Das LG Hagen hat die Schwächen der Argumentation des LG Wuppertal offengelegt. Die These des auffälligen Missverhältnisses zwischen Vergütung und Verzeichniseintrag ist nicht haltbar, da Mitbewerber der jeweiligen Klägerseite ebenfalls entsprechend hohe Vergütungen fordern. Ferner hat das LG Hagen aufgezeigt, dass das Nutzerverhalten eben wesentlich komplexer ist, als vom LG Wuppertal dargestellt, und dass der Vertragsinhalt nicht ansatzweise eine Zieldefinition enthält, auf welcher Seite der Trefferliste der Suchmaschinen der Verzeichnisbetreiber selbst zu erscheinen hat und mit welchen Begriffen überhaupt gesucht werden sollte.

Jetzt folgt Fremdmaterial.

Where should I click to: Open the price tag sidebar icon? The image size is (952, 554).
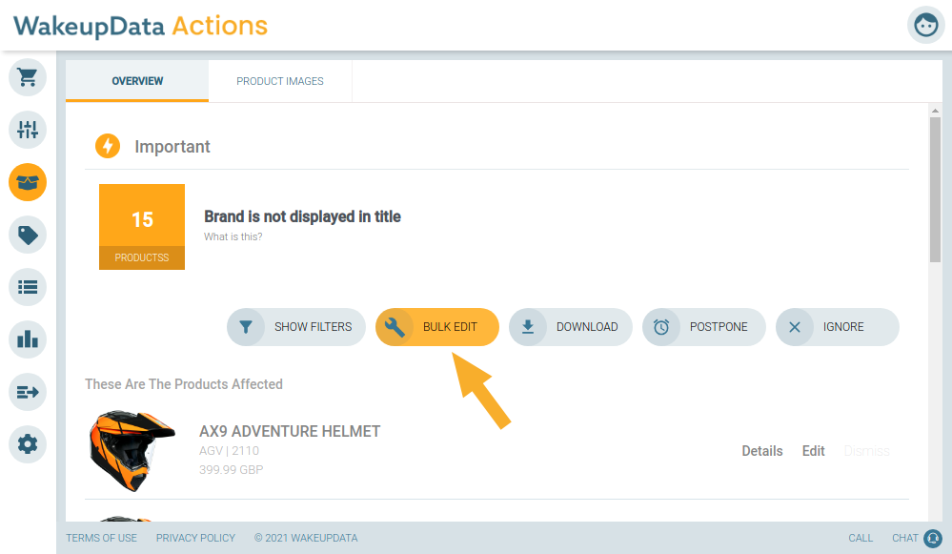(x=28, y=235)
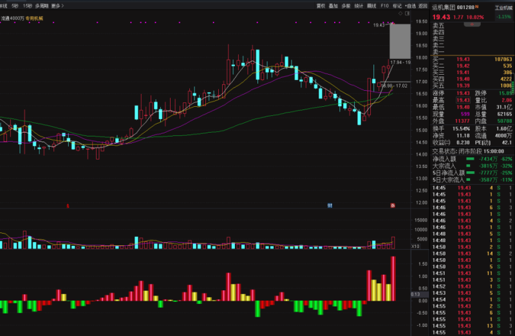Image resolution: width=515 pixels, height=336 pixels.
Task: Switch to the 15秒 chart period
Action: [27, 6]
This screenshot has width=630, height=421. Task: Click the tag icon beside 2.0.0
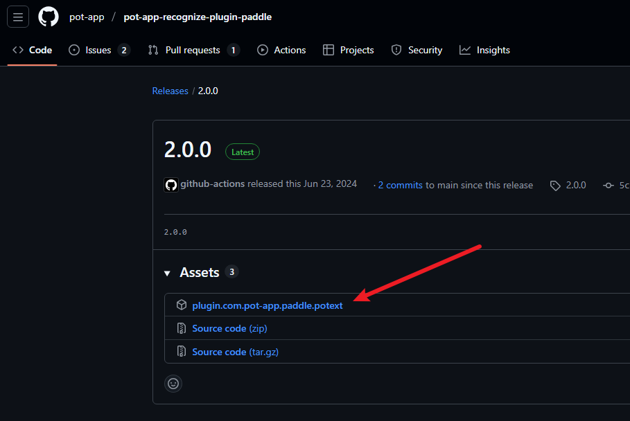coord(555,186)
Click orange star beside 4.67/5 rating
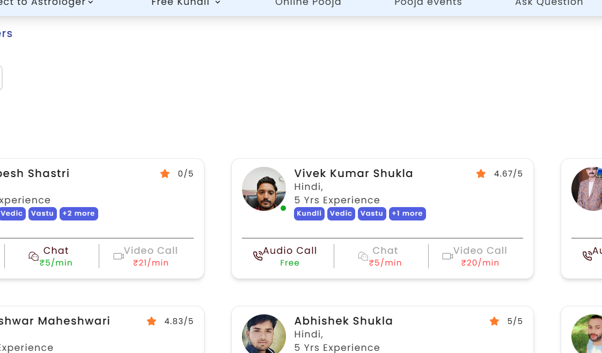 pyautogui.click(x=481, y=174)
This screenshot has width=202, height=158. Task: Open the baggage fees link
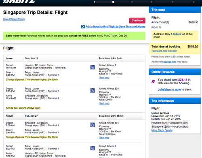coord(169,62)
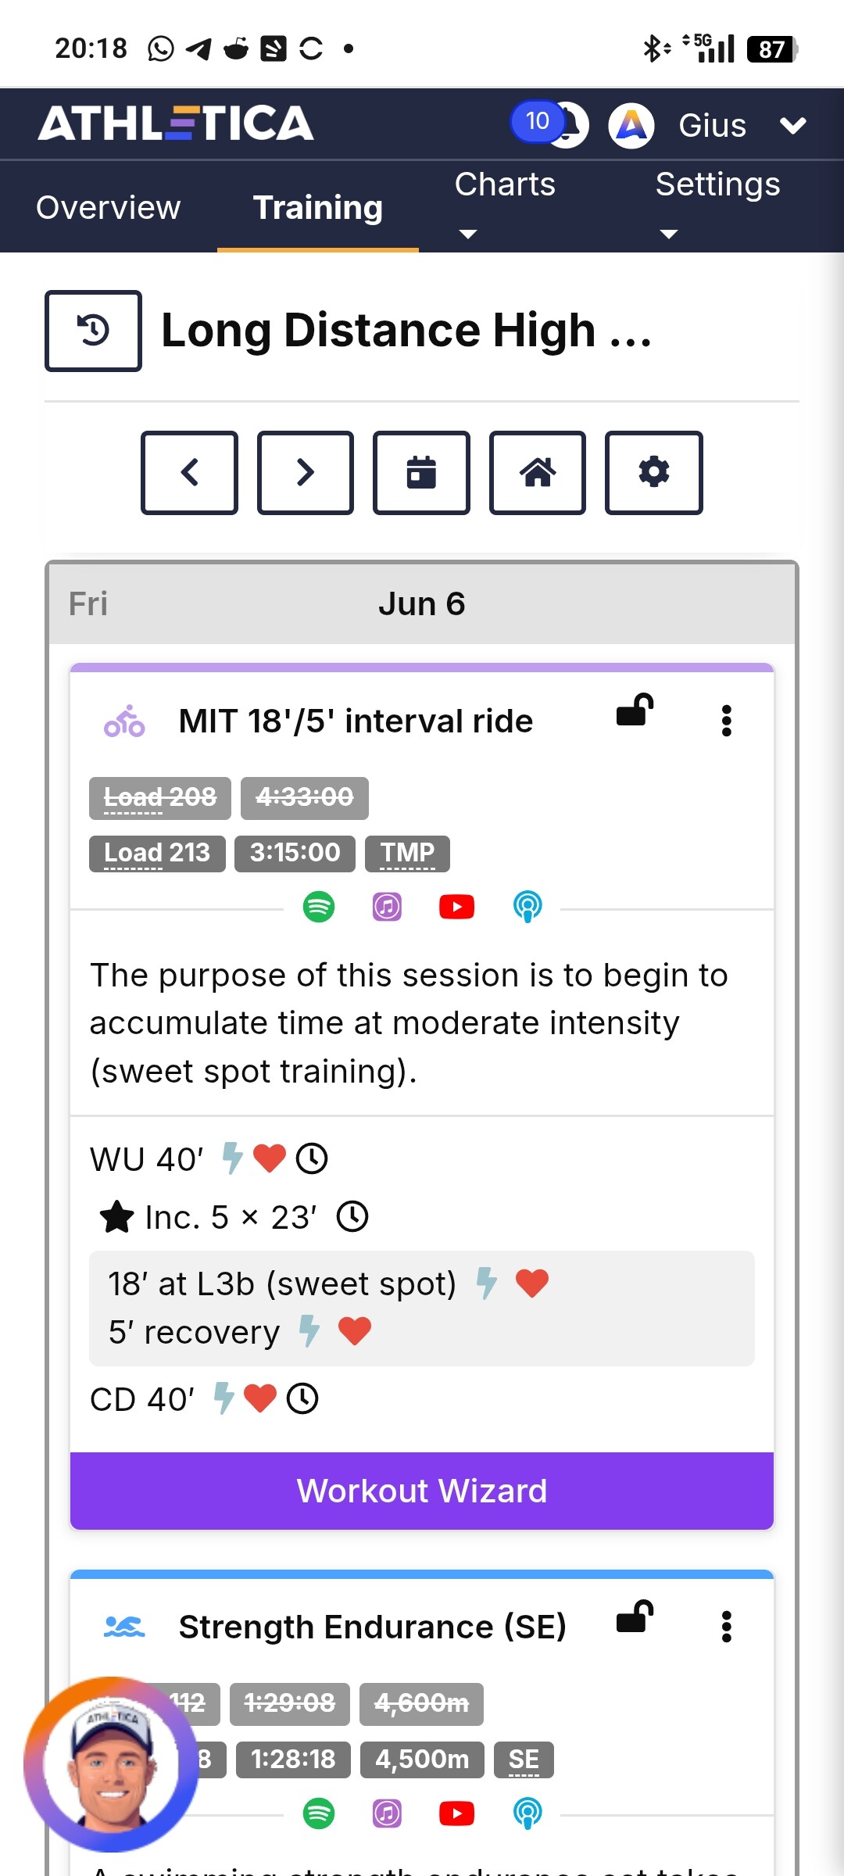The height and width of the screenshot is (1876, 844).
Task: Toggle the lock on MIT interval ride
Action: point(635,711)

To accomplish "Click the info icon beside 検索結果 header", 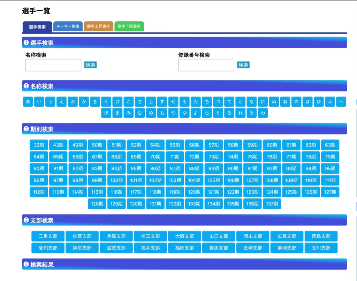I will [x=26, y=264].
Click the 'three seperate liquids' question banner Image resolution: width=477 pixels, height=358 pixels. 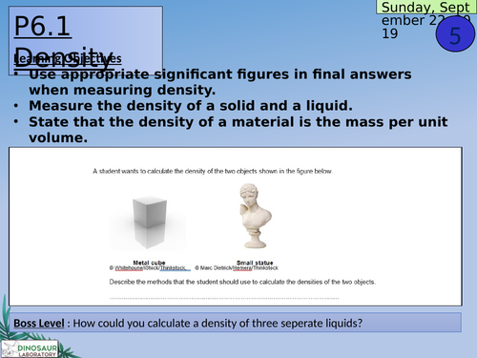[236, 323]
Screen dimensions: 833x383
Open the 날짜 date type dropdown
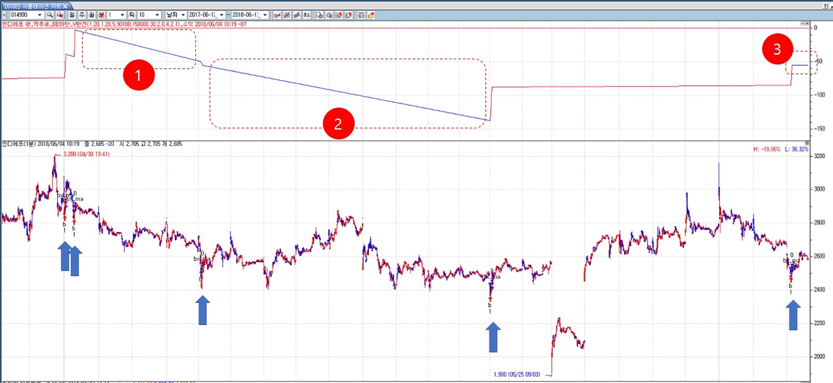coord(182,14)
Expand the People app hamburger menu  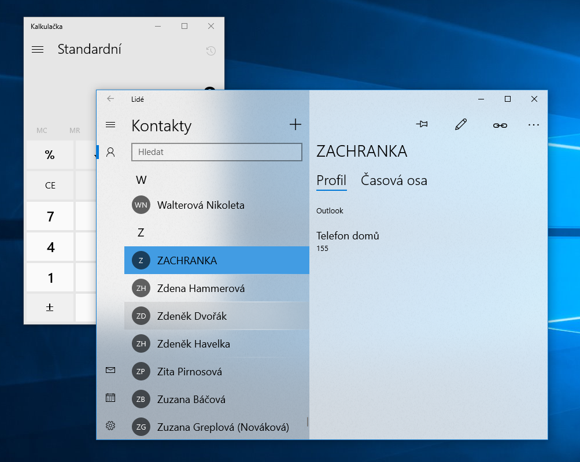(110, 125)
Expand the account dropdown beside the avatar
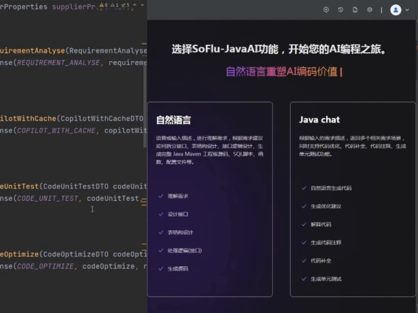Viewport: 418px width, 313px height. (408, 10)
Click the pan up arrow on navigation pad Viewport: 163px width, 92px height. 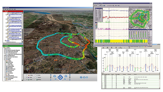(60, 76)
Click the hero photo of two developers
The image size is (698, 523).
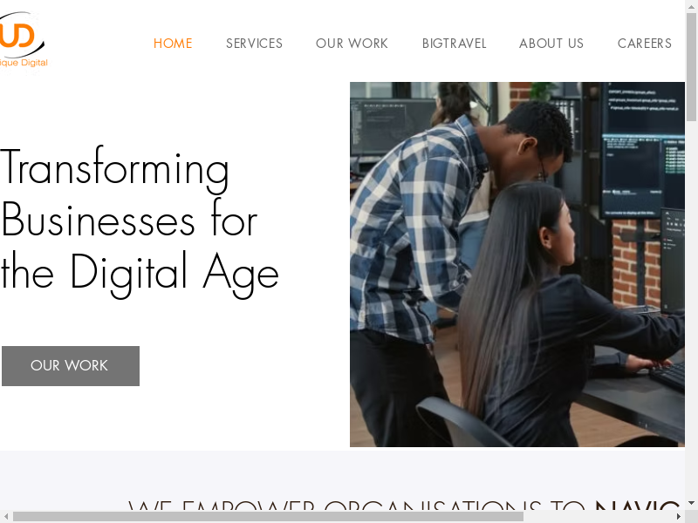coord(517,264)
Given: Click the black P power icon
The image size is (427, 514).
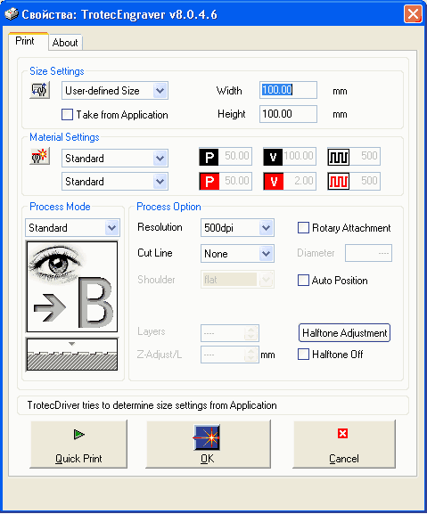Looking at the screenshot, I should (x=209, y=157).

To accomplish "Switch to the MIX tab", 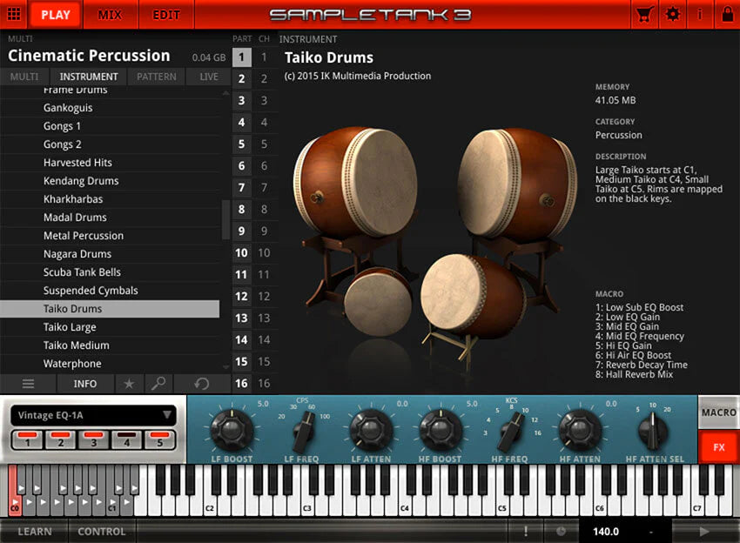I will [x=110, y=14].
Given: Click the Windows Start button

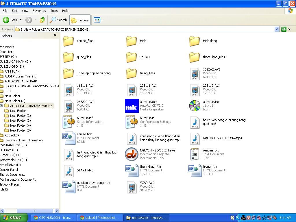Looking at the screenshot, I should (x=14, y=218).
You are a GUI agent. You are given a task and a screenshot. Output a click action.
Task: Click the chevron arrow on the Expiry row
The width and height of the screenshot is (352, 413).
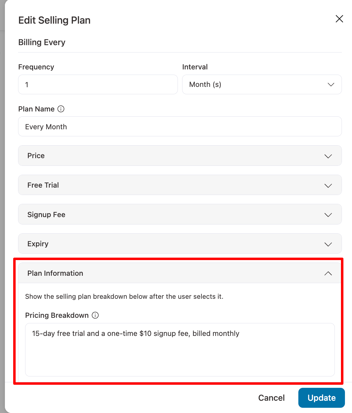click(x=328, y=244)
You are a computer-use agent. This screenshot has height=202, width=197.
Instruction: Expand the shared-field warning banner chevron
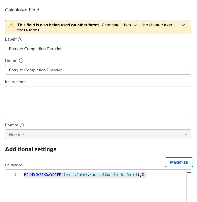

Vor dem Hintergrund des § 138 BGB und der einschlägigen Rechtsprechung sieht es so aus, als habe das LG Wuppertal mit dem Postulat, der Verzeichnisbetreiber müsse spätestens auf der 5. Seite der Trefferliste einer Suchmaschine einen Treffer erzielen können, seine Kompetenzen überzogen und sich als eine Art „Ersatzgesetzgeber“ betätigt.

III. Fazit

Der einige Jahre alte Hinweisbeschluss des LG Wuppertal überzeugt nicht. Die Bedeutung des Ranking eines Vertragspartners kann nicht in der vom Gericht angenommenen Weise als generelles Sittenwidrigkeits-Kriterium angesehen werden. Denkbar wäre eine solche Würdigung, wenn es vertragliche Ansätze gibt, die der Platzierung eine solche Bedeutung zukommen lassen. Bei einem Vertrag über die Erstellung und das Vorhalten eines Internetverzeichniseintrages sind das Nutzerverhalten und die Wirkungsweise eines solchen Eintrags zu komplex, um alleine aus einer schlechten Platzierung des Verzeichnisbetreibers selbst in Trefferlisten der Suchmaschinen ein auffälliges Missverhältnis zwischen Leistung und Gegenleistung begründen zu können. Eine Festlegung, dass der Verzeichnisbetreiber spätestens auf der 5. Trefferseite einer Suchmaschine erscheinen müsse, ist in dieser starre Weise nicht mit dem Gesetz vereinbar. Die subjektiven Voraussetzungen der Sittenwidrigkeit dürften regelmäßig fehlen, da sich Unternehmer in der Regel auf Augenhöhe begegnen.